### Excerto do documento

Mas os sinos, felizmente, não tocavam apenas para planger aqueles que morriam. Tocavam também para assinalar as horas do dia e da noite, para chamar à festa ou à devoção dos crentes, e houve um tempo, não tão distante assim, em que o seu toque a rebate era o que convocava o povo para acudir às catástrofes, às cheias e aos incêndios, aos desastres, a qualquer perigo que ameaçasse a comunidade. Hoje, o papel social dos sinos encontra-se limitado ao cumprimento das obrigações rituais e o gesto iluminado do camponês de Florença seria visto como obra desatinada de um louco ou, pior ainda, como simples caso de polícia.
Outros e diferentes são os sinos que hoje defendem e afirmam a possibilidade, enfim, da implantação no mundo daquela justiça companheira dos homens, daquela justiça que é condição da felicidade do espírito e até, por mais surpreendente que possa parecer-nos, condição do próprio alimento do corpo. Houvesse essa justiça, e nem um só ser humano mais morreria de fome ou de tantas doenças que são curáveis para uns, mas não para outros. Houvesse essa justiça, e a existência não seria, para mais de metade da humanidade, a condenação terrível que objectivamente tem sido. Esses sinos novos cuja voz se vem espalhando, cada vez mais forte, por todo o mundo são os múltiplos movimentos de resistência e acção social que pugnam pelo estabelecimento de uma nova justiça distributiva e comutativa que todos os seres humanos possam chegar a reconhecer como intrinsecamente sua, uma justiça protectora da liberdade e do direito, não de nenhuma das suas negações.

######

- Usando a informação
**1)** Transcreva do excerto sobre os sinos o trecho que vai de "Mas os sinos, felizmente, não" até "caso de polícia.".
**2)** Traduza para inglês esta frase do excerto sobre os sinos: «Houvesse essa justiça, e nem um só ser humano mais morreria de fome ou de tantas doenças que são curáveis para uns, mas não para outros.»

### Conjunto de registos

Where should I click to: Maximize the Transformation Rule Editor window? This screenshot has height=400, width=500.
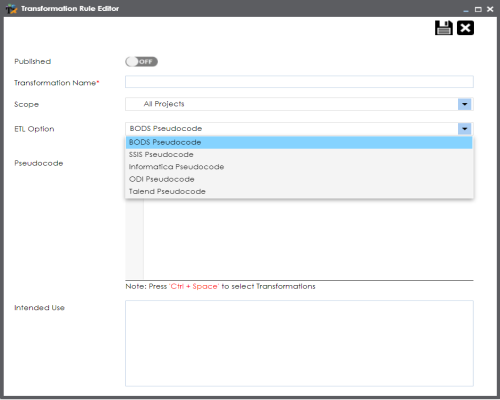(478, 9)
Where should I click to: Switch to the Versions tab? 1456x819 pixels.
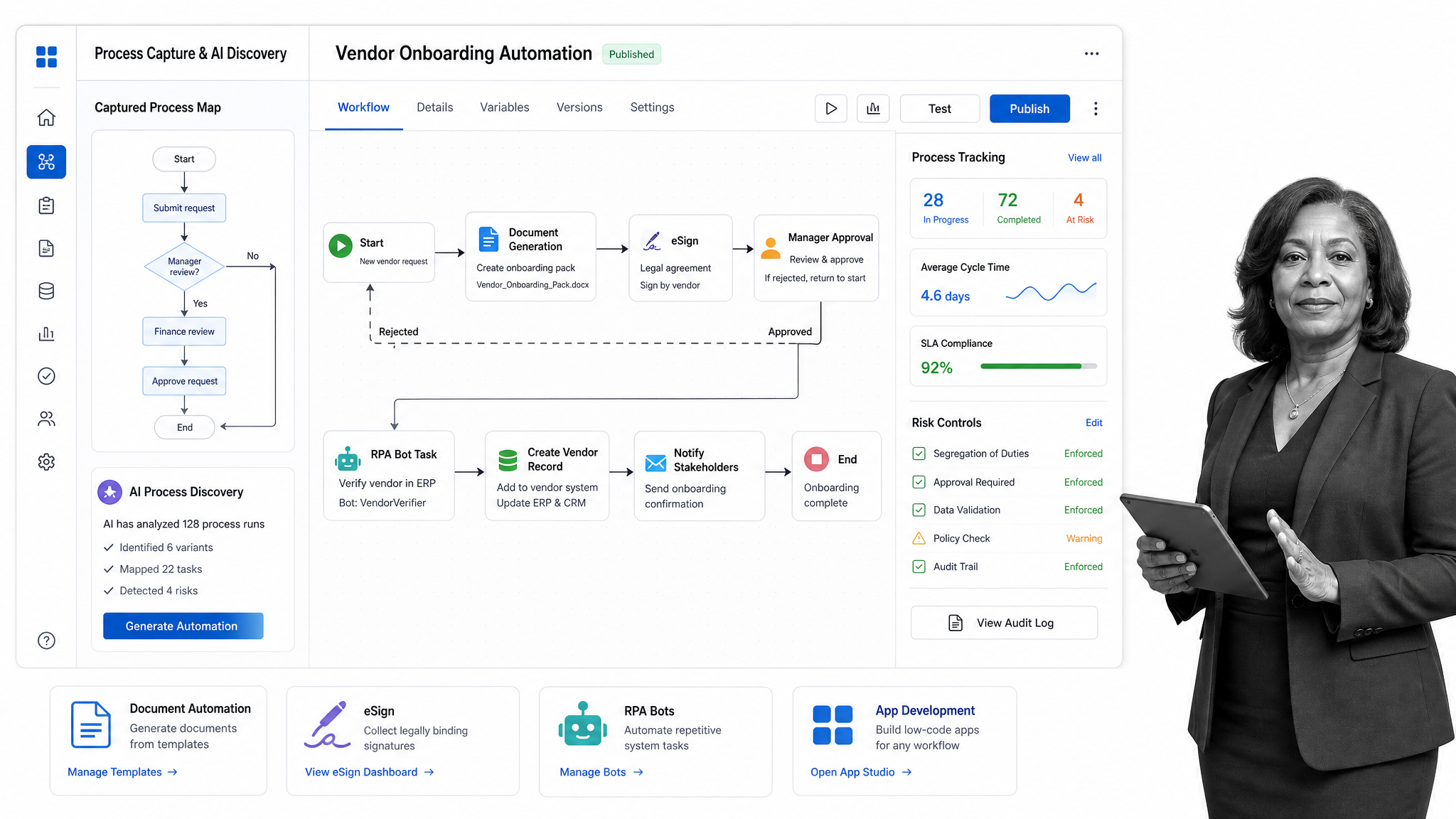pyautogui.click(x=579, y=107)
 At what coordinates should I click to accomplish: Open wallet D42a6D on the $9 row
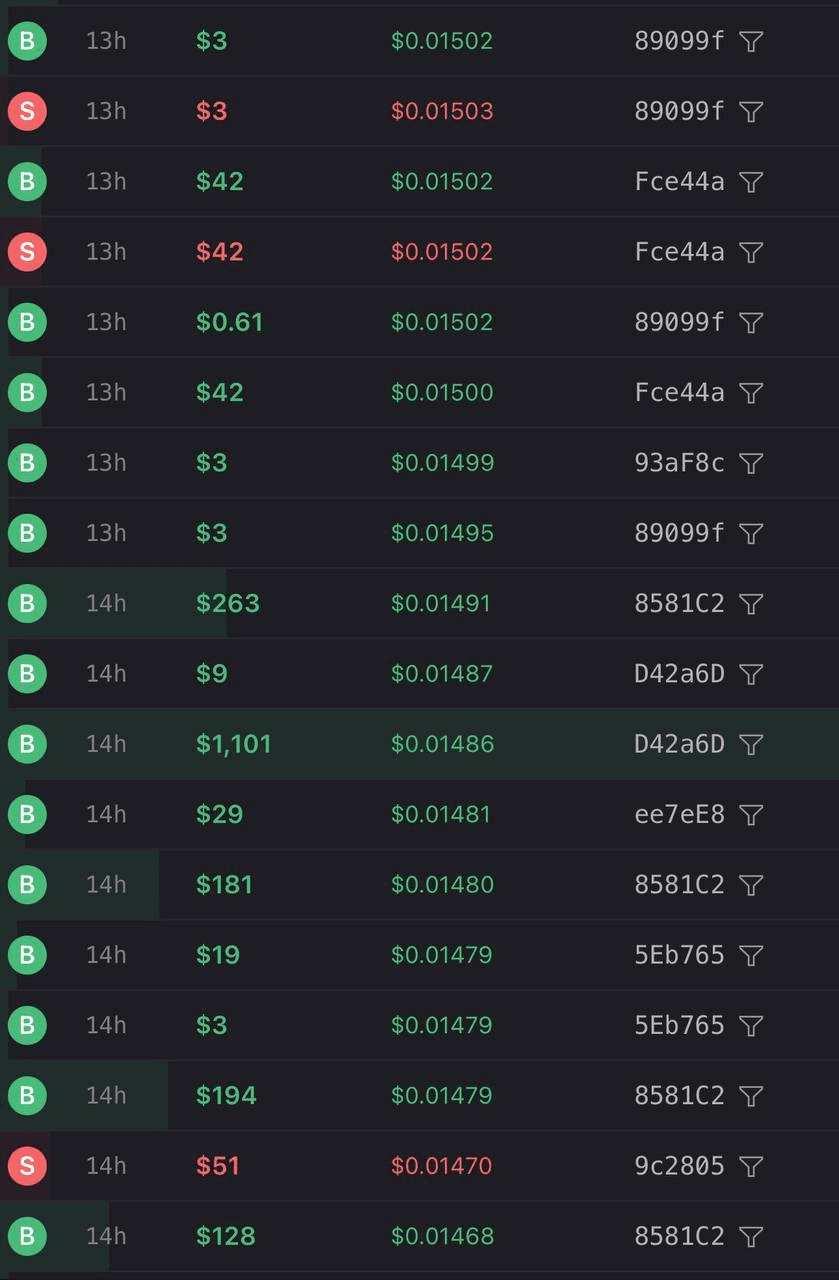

######

- Respostas escritas
**1)**
Mas os sinos, felizmente, não tocavam apenas para planger aqueles que morriam. Tocavam também para assinalar as horas do dia e da noite, para chamar à festa ou à devoção dos crentes, e houve um tempo, não tão distante assim, em que o seu toque a rebate era o que convocava o povo para acudir às catástrofes, às cheias e aos incêndios, aos desastres, a qualquer perigo que ameaçasse a comunidade. Hoje, o papel social dos sinos encontra-se limitado ao cumprimento das obrigações rituais e o gesto iluminado do camponês de Florença seria visto como obra desatinada de um louco ou, pior ainda, como simples caso de polícia.

**2)** Were there such justice, not a single human being would die anymore of hunger or of so many diseases that are curable for some but not for others.